DATASET EXCERPTS ->

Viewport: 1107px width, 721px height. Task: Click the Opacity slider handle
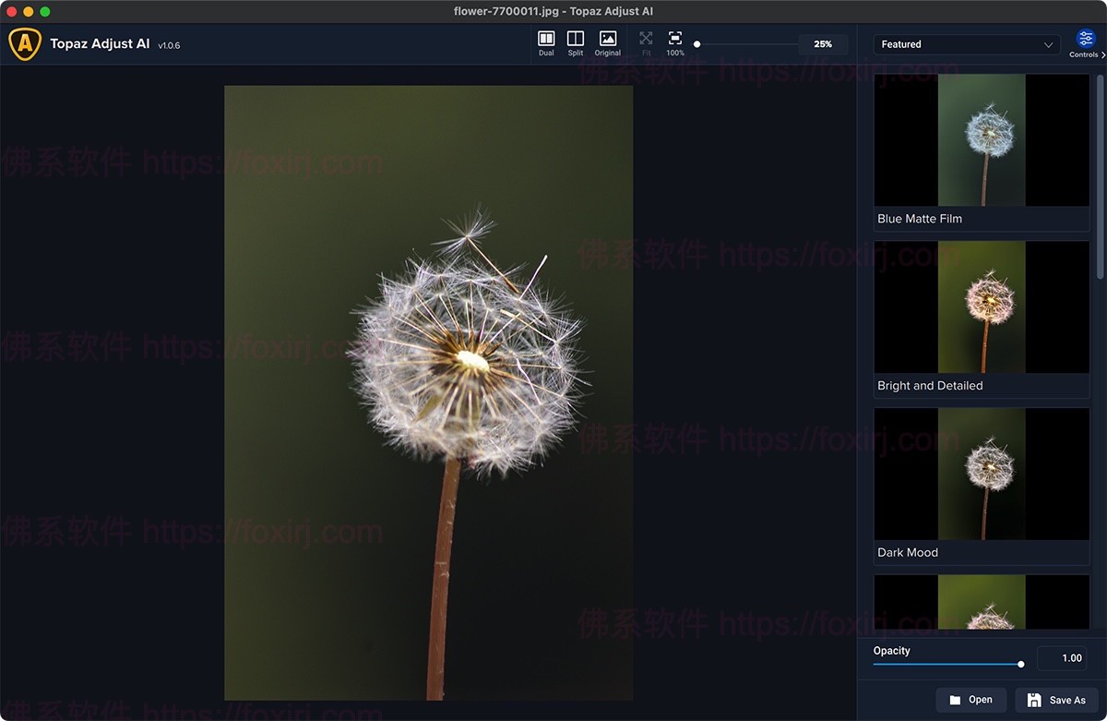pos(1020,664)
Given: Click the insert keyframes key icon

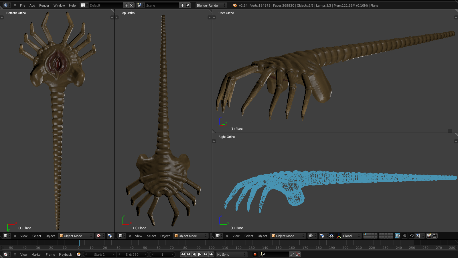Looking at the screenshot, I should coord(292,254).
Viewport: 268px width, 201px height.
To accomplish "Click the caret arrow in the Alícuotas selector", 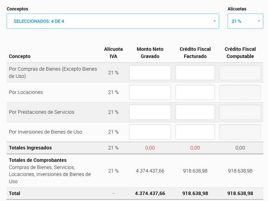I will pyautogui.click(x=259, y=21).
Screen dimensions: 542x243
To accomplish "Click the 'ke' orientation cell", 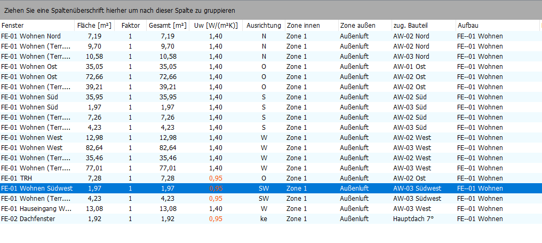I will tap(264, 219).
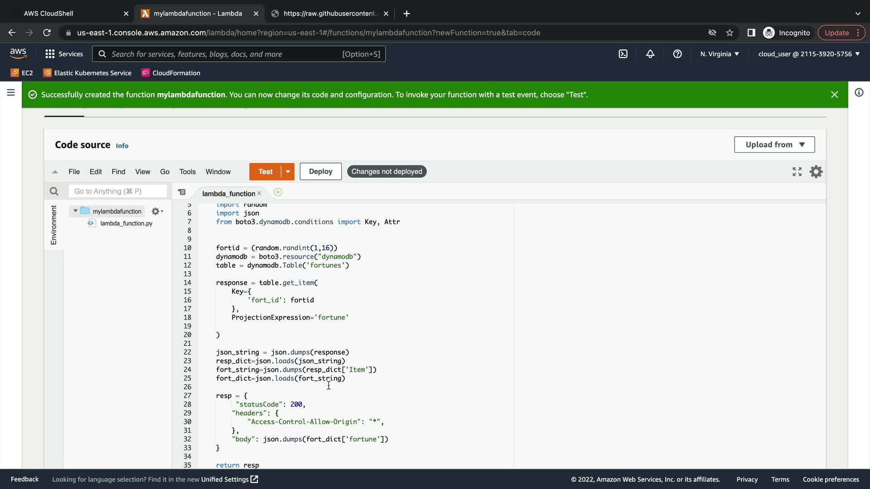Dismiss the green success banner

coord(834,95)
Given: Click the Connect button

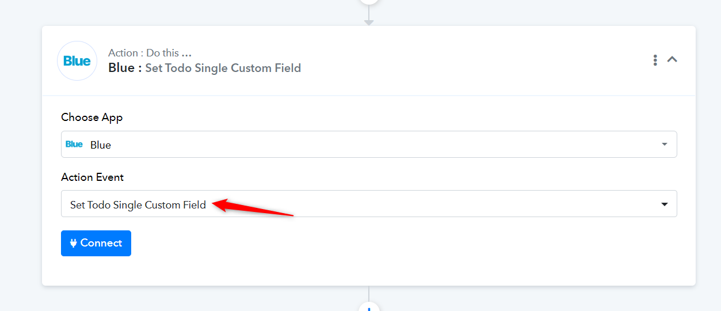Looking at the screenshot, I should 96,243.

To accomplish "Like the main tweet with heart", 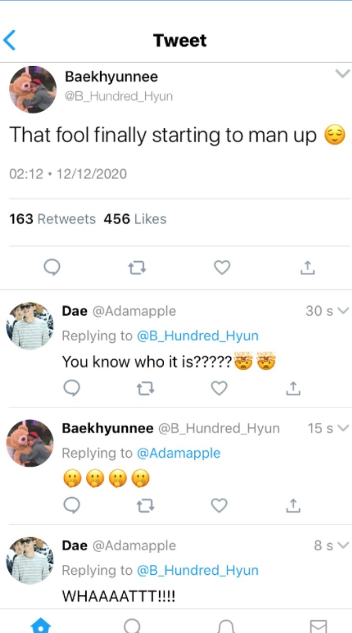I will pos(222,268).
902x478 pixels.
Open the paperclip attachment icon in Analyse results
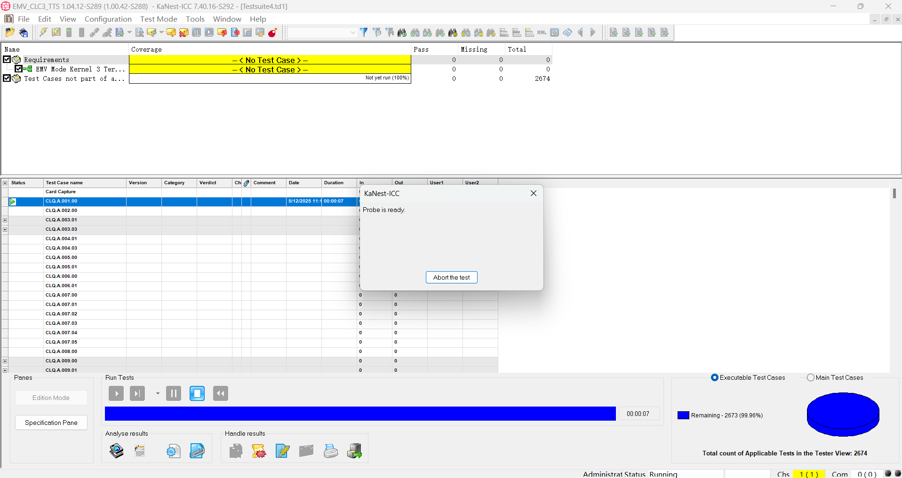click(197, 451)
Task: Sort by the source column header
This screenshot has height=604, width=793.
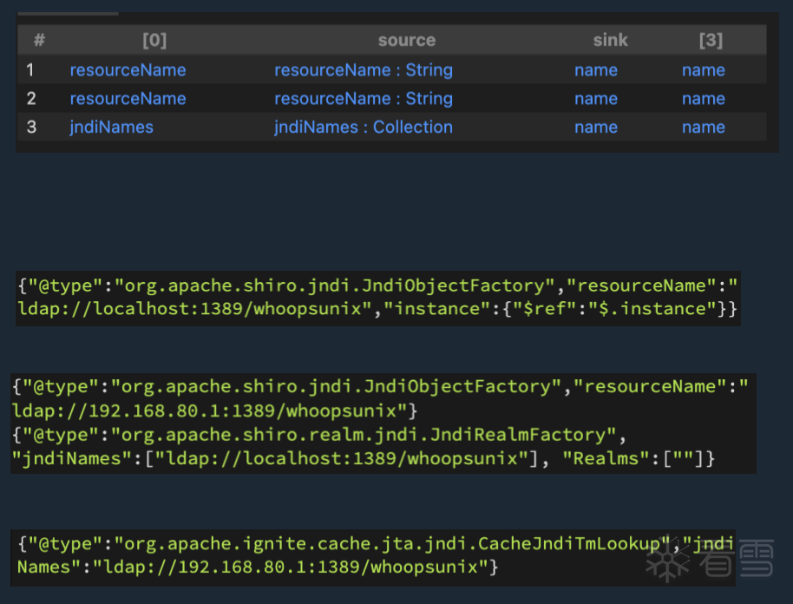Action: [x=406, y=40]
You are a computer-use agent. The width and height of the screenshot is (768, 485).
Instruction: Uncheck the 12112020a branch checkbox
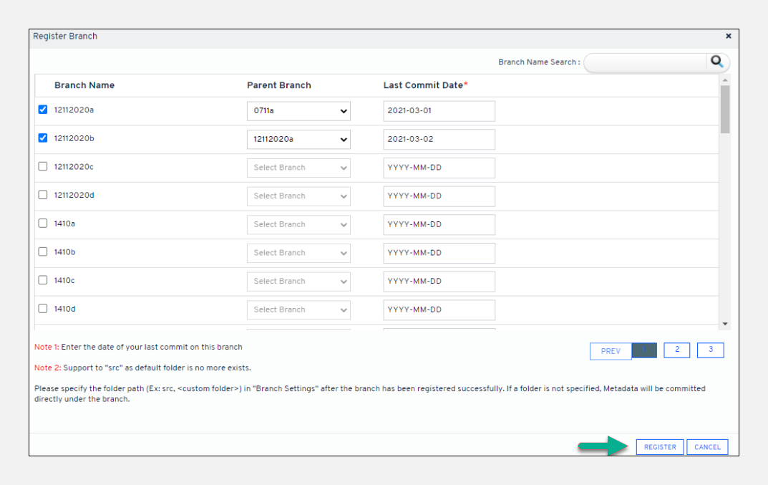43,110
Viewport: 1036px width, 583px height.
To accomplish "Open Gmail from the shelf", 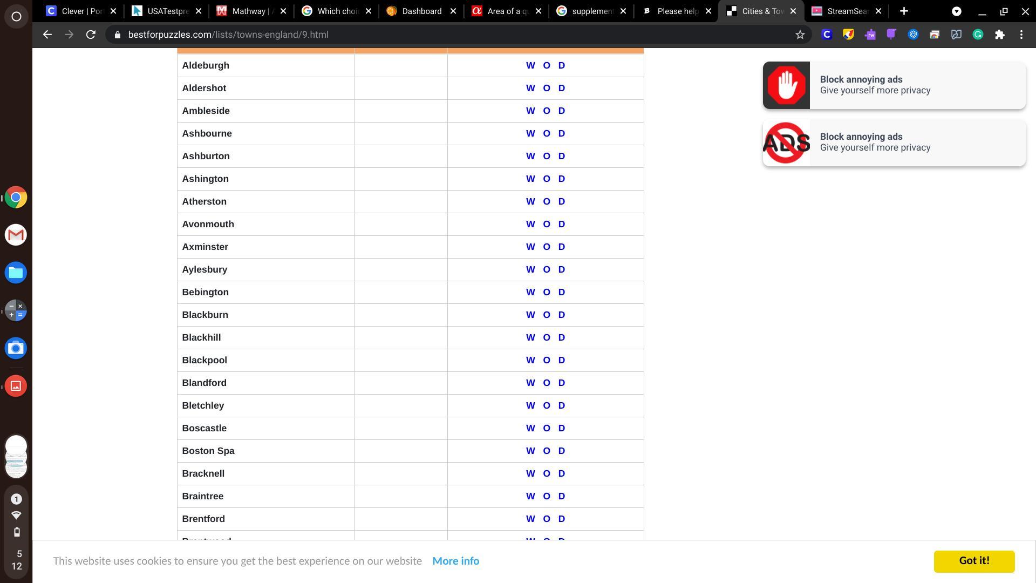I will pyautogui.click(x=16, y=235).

* * *

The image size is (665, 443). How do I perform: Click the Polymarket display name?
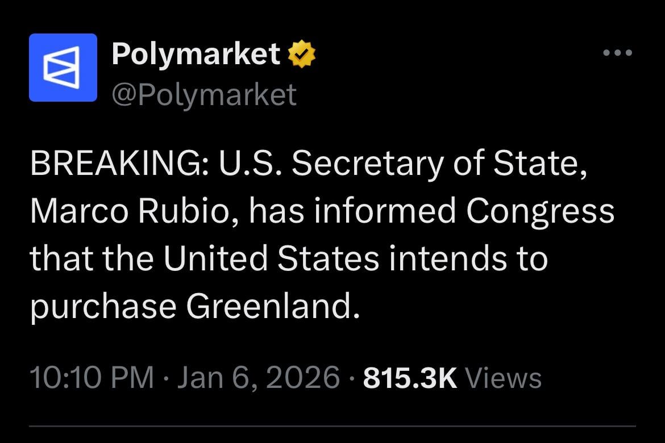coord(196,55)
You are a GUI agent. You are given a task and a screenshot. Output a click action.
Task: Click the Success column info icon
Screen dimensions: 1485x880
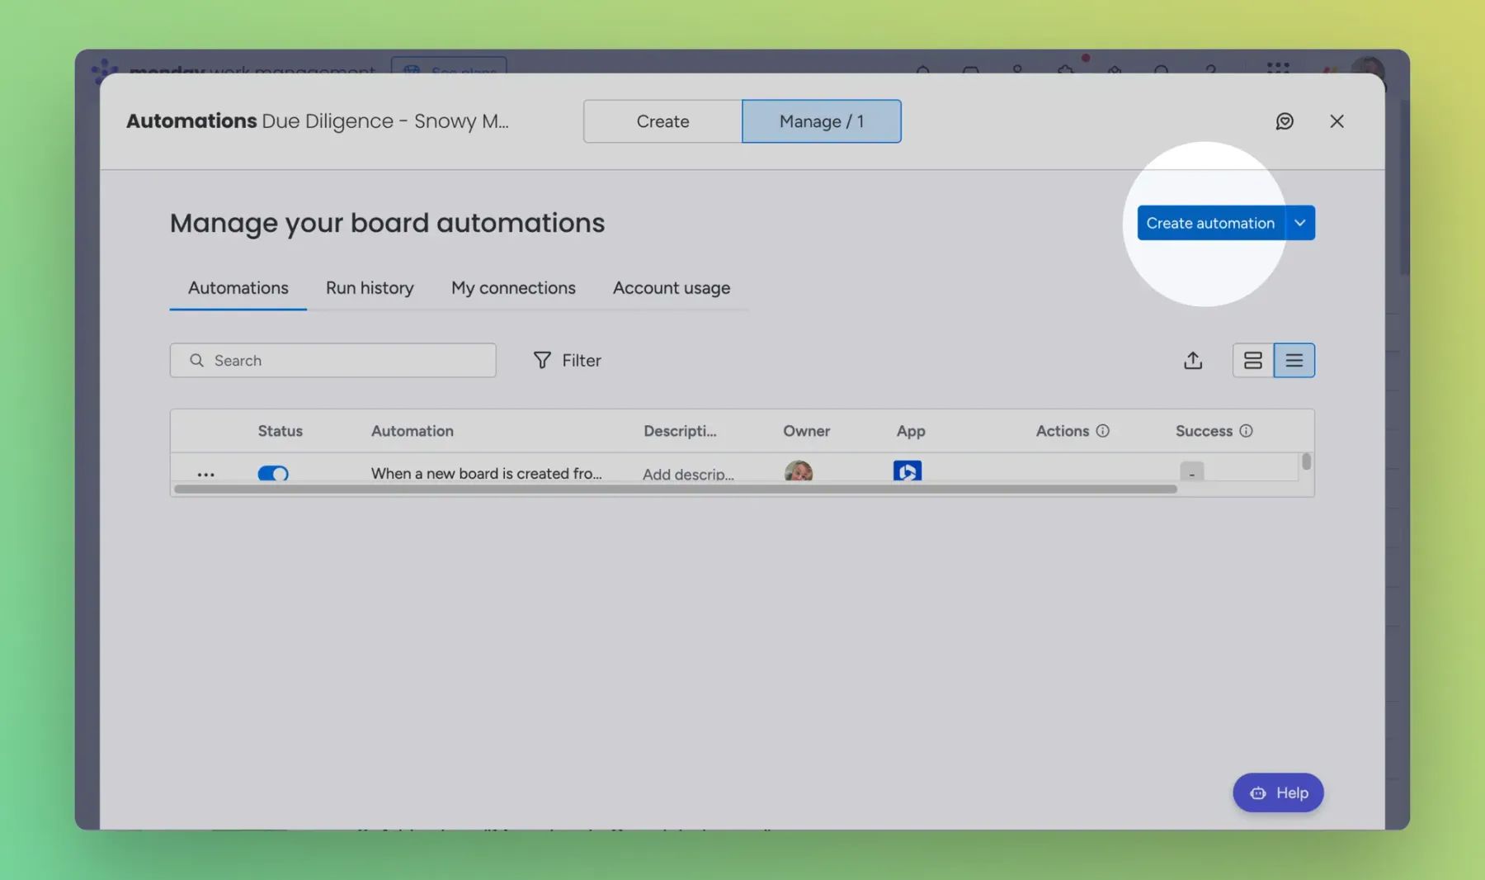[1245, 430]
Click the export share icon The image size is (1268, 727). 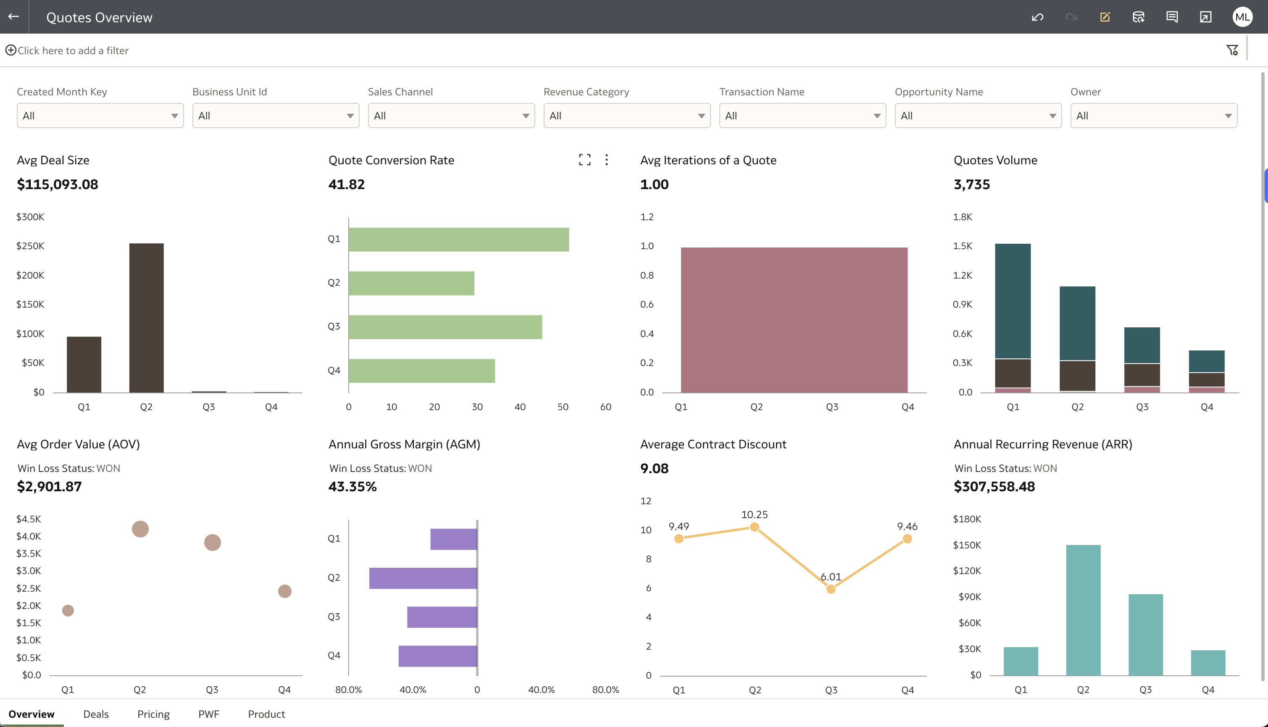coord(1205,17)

...

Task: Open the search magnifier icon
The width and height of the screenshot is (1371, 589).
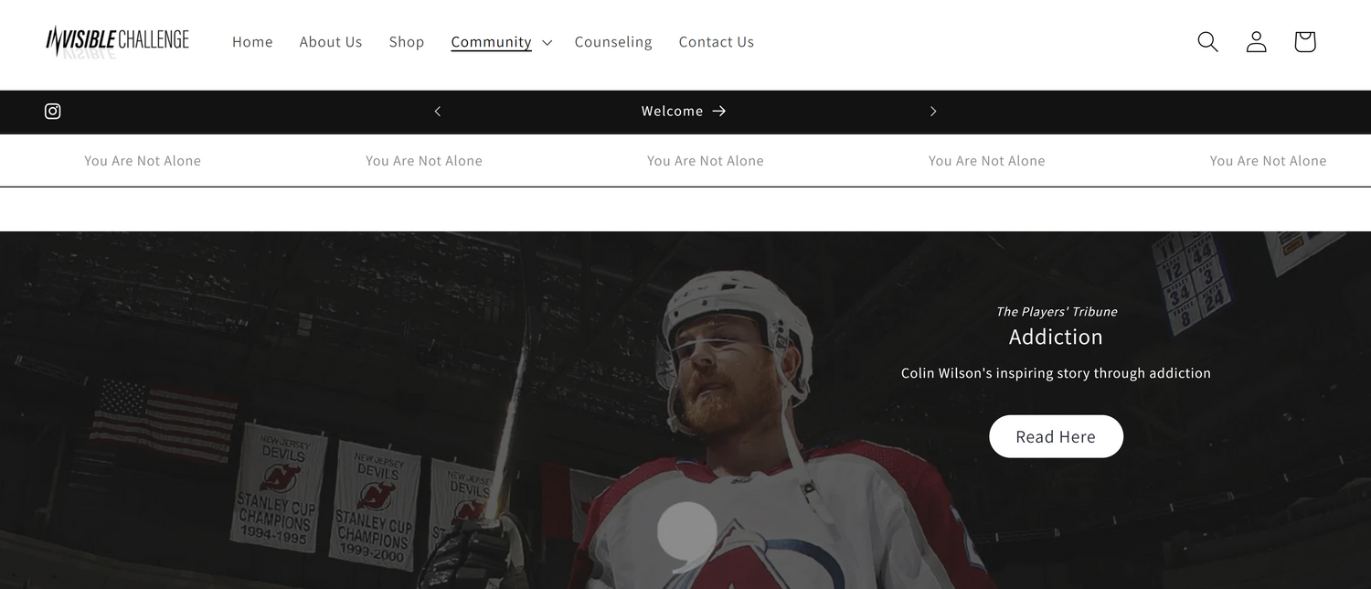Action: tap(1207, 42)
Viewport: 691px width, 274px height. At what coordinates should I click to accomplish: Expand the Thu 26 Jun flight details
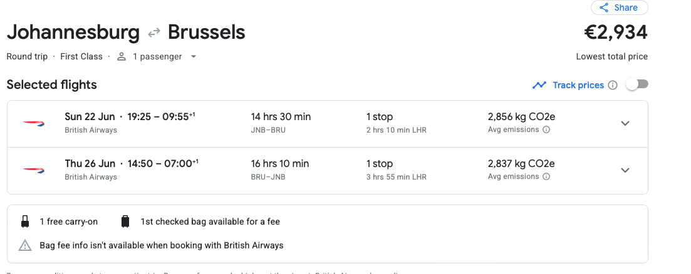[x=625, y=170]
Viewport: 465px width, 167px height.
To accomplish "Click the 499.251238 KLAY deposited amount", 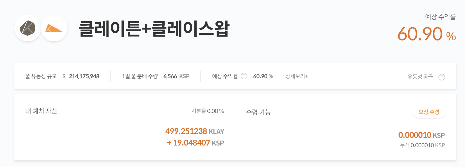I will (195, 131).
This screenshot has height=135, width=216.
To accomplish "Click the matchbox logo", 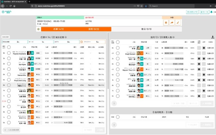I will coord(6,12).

TASK OBJECTIVE -> Rewrite the lines that begin with the one containing "Task: Open the search magnifier icon" and end with the one containing "[x=625, y=170]", replacing "magnifier" with "magnifying glass" and changing nothing else. Leave the pictures out.

ANSWER TO THIS PROBLEM ->
Task: Open the search magnifying glass icon
The width and height of the screenshot is (1371, 589).
Action: tap(1207, 42)
Viewport: 691px width, 274px height. At what coordinates should I click to accomplish: Expand the Thu 26 Jun flight details
[x=625, y=170]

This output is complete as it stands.